Orphism is also a term applied to a small yet influential sect of analytical Cubism. It was popularised by the French painter Robert Delaunay and his wife Sonia Terk during the early part of the 1910s. Unlike most paintings of the time, there was no specific subject matter of their paintings. They were, rather, studies in colour and geometry. Overlapping circles, squares and traingles made of the composition and these shapes were painted in a luminous pallette, each painting containing colours from all points of the spectrum. Their work blossomed for a short period of time, but was highly influential in the world of art and their influence can be seen mainly in the works of the painters of Der Blauer Reiter, most notably Wassily Kandinsky.

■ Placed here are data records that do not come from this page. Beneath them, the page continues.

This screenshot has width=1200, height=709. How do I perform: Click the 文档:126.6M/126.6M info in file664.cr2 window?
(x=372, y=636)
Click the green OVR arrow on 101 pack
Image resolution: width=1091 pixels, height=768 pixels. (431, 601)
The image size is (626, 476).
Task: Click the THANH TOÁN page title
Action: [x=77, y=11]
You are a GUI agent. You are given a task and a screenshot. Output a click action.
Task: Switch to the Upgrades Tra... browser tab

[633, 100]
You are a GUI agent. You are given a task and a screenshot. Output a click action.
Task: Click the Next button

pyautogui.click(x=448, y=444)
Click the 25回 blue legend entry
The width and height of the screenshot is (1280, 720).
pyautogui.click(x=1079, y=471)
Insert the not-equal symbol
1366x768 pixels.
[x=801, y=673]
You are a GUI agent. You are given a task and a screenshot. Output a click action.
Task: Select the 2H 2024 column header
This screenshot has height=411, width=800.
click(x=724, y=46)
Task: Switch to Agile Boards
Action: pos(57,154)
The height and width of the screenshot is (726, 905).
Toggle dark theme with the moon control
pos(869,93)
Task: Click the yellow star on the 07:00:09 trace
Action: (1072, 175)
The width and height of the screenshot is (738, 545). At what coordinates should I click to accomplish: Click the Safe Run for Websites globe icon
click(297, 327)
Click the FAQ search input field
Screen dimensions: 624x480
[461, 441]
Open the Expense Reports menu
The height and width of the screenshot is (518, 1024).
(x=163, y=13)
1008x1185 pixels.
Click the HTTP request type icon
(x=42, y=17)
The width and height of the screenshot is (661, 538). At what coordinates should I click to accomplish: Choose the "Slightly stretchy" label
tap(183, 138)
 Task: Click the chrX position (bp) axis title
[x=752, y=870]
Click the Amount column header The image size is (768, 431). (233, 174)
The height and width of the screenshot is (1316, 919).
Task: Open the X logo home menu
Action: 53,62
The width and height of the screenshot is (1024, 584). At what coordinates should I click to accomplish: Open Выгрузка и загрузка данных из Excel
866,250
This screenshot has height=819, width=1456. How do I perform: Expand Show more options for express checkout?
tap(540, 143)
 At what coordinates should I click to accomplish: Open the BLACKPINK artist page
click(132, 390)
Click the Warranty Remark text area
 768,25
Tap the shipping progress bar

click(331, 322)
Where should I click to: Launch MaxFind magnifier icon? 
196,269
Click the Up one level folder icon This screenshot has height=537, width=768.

Another painter in this school is the then-Czechoslovakian Frantisek Kupka. Like Delaunay and Terk, his paintings had very little in the way of subject matter and were usually abstract geometric designs, usually prismatic shapes akin to jewel facets. Unlike them though, Kupka's pallette was far more subdued and tended to gradiate from black. This added a contrast which was also not present in the Delaunay's work. He added to this contrast by juxtaposing warm and cold colours, a technique again seen in Der Blauer Reiter and further in the works of field painters like Mark Rothko.
Orphism was a minor turn in the Cubist movement, but it embraced certain techniques, the spectral pallette and a more abstract subject matter, which were relatively unused. Although still relatively unknown, it was definately an important movement.